Dari situs wikipedia Indonesia feromon pertama ditemukan di Jerman, oleh Adolph Butenandt, ilmuwan yang juga menemukan hormon seks pada manusia yaitu estrogen, progesteron dan testosteron. Ketika pertama kali ditemukan pada serangga, feromon banyak dikaitkan dengan fungsi reproduksi serangga.Para Ilmuwan mula-mula melihat feromon adalah sebagai padanannya ‘parfum’ di dunia manusia.Jean-Henri Fabre pada usia 19 tahun memulai karir sederhananya sebagai guru di Avignon, Perancis.

Sebagai guru ia punya minat yang kuat ke alam. Ia betah duduk berjam-jam mengamati kehidupan-kehidupan kecil yang sibuk sendiri di beranda belakang rumahnya. Bukan cuma duduk diam, Fabre membuat catatan dan eksperimen-eksperimennya sendiri. Autodidak sejati, Fabre juga melatih dirinya melukis dan membuat illustrasi buat bukunya sendiri.
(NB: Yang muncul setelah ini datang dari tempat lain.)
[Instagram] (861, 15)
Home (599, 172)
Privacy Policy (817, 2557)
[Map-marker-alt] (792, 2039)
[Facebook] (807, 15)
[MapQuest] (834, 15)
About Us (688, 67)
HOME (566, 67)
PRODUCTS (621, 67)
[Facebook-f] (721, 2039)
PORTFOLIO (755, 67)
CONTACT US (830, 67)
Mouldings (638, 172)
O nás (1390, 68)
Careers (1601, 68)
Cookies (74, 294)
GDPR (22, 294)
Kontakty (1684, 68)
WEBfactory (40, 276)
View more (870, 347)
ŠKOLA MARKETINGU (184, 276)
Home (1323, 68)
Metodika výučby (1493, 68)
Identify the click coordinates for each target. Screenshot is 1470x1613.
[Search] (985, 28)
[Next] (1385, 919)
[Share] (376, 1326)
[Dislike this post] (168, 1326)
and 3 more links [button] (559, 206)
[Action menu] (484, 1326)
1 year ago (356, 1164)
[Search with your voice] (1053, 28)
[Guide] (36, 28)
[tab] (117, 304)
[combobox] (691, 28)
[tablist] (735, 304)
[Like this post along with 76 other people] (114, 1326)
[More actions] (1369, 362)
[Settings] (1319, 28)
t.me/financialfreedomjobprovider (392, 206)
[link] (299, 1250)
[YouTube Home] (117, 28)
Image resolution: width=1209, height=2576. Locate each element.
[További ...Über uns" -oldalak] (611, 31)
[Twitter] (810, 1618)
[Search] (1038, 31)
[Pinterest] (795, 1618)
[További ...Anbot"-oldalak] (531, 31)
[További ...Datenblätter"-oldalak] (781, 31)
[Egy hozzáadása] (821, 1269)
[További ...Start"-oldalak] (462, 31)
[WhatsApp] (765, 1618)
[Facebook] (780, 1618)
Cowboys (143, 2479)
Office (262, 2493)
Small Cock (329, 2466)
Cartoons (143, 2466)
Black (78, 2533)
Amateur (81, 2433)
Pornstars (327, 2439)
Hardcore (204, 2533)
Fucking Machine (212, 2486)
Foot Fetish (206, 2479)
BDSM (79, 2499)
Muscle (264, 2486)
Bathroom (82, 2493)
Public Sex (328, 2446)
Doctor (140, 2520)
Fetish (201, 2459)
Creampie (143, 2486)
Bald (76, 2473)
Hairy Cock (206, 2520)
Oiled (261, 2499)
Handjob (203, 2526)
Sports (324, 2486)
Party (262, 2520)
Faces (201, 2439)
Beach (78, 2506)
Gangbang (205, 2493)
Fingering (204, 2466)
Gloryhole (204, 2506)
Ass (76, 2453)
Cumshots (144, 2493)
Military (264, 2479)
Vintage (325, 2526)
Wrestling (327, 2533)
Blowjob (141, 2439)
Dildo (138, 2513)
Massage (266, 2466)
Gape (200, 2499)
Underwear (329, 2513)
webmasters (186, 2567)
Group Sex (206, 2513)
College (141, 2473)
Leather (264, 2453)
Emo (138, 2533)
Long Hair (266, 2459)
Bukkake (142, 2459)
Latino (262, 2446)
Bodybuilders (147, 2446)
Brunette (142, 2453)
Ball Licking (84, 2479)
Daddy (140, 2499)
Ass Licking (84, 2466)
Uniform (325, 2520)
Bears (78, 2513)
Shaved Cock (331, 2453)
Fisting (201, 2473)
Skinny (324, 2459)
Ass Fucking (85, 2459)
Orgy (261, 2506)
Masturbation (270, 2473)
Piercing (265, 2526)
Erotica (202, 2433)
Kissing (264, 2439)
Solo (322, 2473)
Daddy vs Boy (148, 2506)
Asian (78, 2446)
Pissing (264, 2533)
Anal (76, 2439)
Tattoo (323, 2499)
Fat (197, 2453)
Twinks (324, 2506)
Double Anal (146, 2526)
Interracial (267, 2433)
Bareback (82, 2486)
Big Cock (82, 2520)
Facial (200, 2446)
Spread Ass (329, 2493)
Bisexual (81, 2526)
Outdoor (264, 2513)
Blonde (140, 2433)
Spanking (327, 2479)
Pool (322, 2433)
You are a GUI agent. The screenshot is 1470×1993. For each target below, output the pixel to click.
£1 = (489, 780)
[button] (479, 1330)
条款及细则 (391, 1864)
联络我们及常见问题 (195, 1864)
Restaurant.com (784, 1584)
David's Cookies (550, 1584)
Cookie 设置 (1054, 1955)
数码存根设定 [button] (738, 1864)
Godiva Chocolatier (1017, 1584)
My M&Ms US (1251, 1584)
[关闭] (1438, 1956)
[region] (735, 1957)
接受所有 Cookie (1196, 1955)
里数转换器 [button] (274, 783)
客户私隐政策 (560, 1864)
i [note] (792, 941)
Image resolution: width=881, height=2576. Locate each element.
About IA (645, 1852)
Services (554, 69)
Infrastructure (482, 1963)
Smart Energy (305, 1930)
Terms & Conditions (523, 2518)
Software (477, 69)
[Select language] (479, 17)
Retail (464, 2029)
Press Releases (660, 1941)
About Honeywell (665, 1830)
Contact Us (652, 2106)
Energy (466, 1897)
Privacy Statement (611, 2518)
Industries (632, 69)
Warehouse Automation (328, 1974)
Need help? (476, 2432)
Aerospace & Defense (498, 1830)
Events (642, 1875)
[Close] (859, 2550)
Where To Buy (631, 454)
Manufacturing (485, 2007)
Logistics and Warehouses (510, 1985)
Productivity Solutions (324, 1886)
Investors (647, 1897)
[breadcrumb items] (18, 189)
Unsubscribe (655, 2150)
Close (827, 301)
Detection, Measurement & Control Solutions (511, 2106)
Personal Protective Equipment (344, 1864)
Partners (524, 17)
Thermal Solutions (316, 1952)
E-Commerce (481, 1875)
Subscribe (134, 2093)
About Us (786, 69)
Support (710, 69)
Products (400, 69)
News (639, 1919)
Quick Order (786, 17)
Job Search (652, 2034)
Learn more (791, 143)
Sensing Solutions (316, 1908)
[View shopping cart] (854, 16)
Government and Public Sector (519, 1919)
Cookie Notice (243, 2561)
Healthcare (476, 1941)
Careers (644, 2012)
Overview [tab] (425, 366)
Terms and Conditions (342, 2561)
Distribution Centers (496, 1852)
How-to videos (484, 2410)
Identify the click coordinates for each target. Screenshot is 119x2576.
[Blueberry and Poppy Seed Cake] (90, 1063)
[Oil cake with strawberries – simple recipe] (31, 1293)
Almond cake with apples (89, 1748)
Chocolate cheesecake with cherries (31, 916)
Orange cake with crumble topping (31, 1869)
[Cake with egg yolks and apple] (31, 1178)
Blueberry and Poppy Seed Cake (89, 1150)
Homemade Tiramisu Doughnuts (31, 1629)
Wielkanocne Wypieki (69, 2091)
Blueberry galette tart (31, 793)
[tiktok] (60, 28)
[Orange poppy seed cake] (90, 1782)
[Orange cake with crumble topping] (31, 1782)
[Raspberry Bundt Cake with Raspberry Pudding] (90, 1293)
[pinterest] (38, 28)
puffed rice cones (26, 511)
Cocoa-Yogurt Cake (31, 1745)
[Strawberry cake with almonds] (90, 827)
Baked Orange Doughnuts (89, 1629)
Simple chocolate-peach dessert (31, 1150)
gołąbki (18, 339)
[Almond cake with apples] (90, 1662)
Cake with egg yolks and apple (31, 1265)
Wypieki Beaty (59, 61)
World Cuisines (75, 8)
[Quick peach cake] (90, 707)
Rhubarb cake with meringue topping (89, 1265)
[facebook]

Dari hasil pengamatan dan eksperimennya, Fabre menerbitkan 10 seri ensiklopedia tentang serangga ‘Souvenirs Entomologiques’ yang di kemudian hari diakui sebagai karya klasik dalam dunia akademik Perancis.Charles Darwin, John Stuart Mill dan Louis Pasteur, raksasa-raksasa sains dan filosofi zaman itu mengagumi Fabre karena kecermatan dan detil pengamatannya.

Fabre menghabiskan tahun-tahun berikutnya mempelajari bagaimana ngengat-ngengat jantan menemukan betina-betinanya. Fabre sampai pada kesimpulan kalau ngengat betina menghasilkan zat kimia tertentu yang baunya menarik ngengat-ngengat jantan.Dengan kesimpulan Fabre ini, mulailah seluruh lapangan penelitian baru tentang feromon.
Efek dari senyawa feromon dan senyawa-senyawa kimia lain terhadap tubuh manusia dapatlah disamakan dengan efek narkoba yang akan membuat seseorang kecanduan sehingga ingin melihat pasangannya atau orang idamannya sesering mungkin. Perasaan cinta ini selang beberapa waktu akan menghilang karena produksi senyawa tersebut tidak berlangsung terus menerus. Kemampuan tubuh untuk menghasilkan feromon berkurang setelah dua sampai empat tahun. Akankah cinta kita terhadap pasangan kita akan hilang? Wallahu’alam.